Nationalists seeking greater autonomy for France's Corsica on Monday ruled out an imminent independence bid but demanded greater freedoms for the island after winning the first round of regional elections.
The governing Pe a Corsica (For Corsica) alliance, which groups the pro-autonomy Femu a Corsica (Let's Make Corsica) and pro-independence Corsica Libera (Free Corsica), won 45.36 percent of the vote in Sunday's election to the regional assembly.
Local rightwing party La Voie de l'Avenir (Future Path) came second with 14.97 percent, ahead of France's main opposition conservative Republicans in third with 12.77 percent.
President Emmanuel Macron's centrist Republic on the Move (LREM), which has failed to make inroads on the Mediterranean island of 330,000 people, trailed in fourth with 11.26 percent.
The result puts the nationalists on course for a thumping victory in the second and final round of voting on December 10, two years after their breakthrough win in regional elections.
"I think that today Corsica is sending a very strong signal to Paris and that a large majority is saying: we want peace, we want democracy, we want to build an emancipated island," Femu a Corsica's leader Gilles Simeoni declared, calling it "a democratic tidal wave".
The leader of Corsica Libera, Jean-Guy Talamoni, said that the result surpassed the nationalists' own expectations and showed that "for Corsicans, Corsica is a nation".
- Autonomy, not independence -
Both men however ruled out an imminent bid for independence.
"The question of independence is not on the cards today," Simeoni, whose party is dominant in the alliance, told France's Europe 1 radio. "We want autonomous status," he added.

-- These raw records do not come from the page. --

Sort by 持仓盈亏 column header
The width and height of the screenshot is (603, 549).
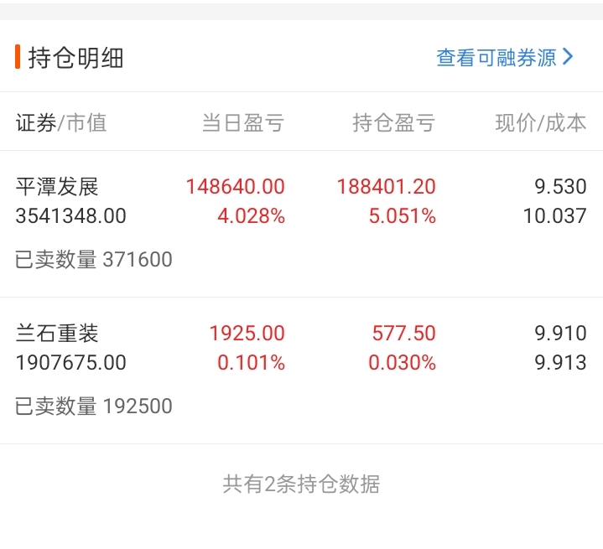tap(393, 123)
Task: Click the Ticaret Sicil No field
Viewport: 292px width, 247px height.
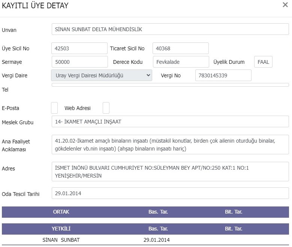Action: [x=181, y=48]
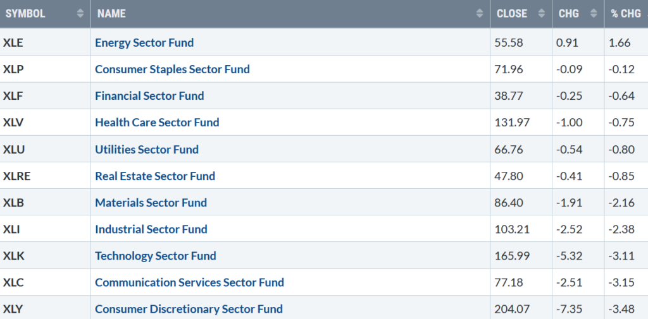Viewport: 648px width, 319px height.
Task: Open Financial Sector Fund link
Action: [149, 96]
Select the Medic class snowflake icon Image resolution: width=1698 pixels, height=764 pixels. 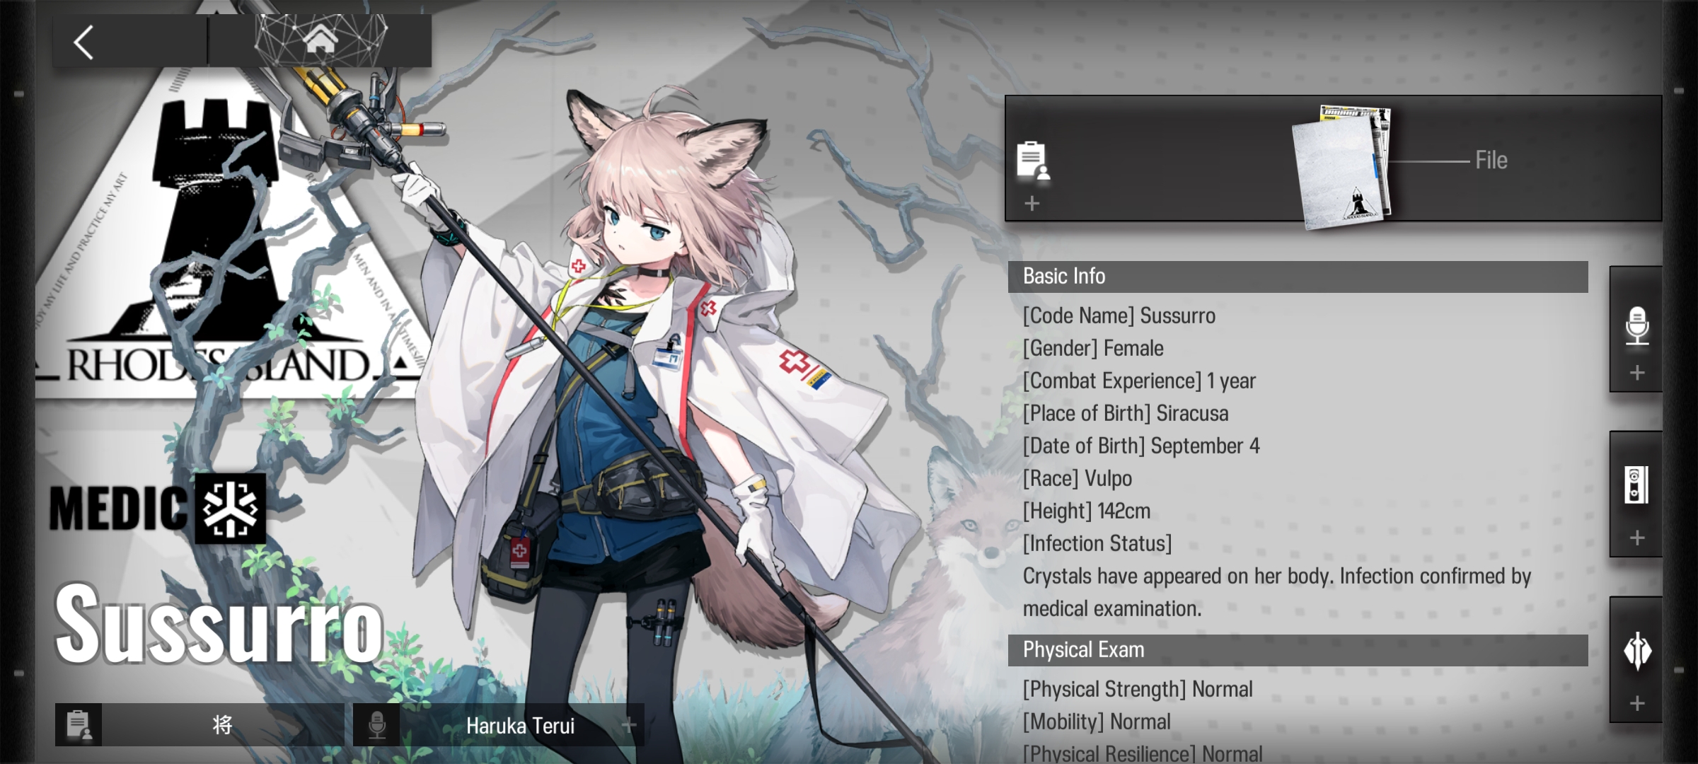click(230, 508)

Talamoni, who has been nicknamed Corsica's Puigdemont after Catalonia's separatist leader Carles Puigdemont, said the question of independence would only come up "in 10 or 15 years."
"If a majority of Corsicans want (independence), in 10 or 15 years, nobody will be able to oppose it," he told France Inter radio.

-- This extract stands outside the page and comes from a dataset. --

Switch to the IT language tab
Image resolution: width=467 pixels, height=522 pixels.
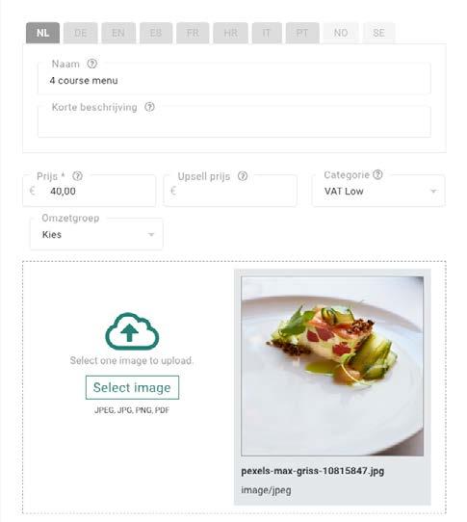click(267, 33)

Corsica, a mountainous island with its own language and special administrative status, has had an at times troubled relationship with the wealthier mainland.
The separatist National Liberation Front of Corsica (FLNC) waged a nearly four-decade bombing campaign targeting mainly state infrastructure before announcing a ceasefire in 2014.
The worst nationalist attack claimed the life of France's top official on the island, Claude Erignac, who was assassinated in 1998.
The situation has stabilised over the past decade.
In June 2014, the FLNC announced a permanent ceasefire, in favour of a political process.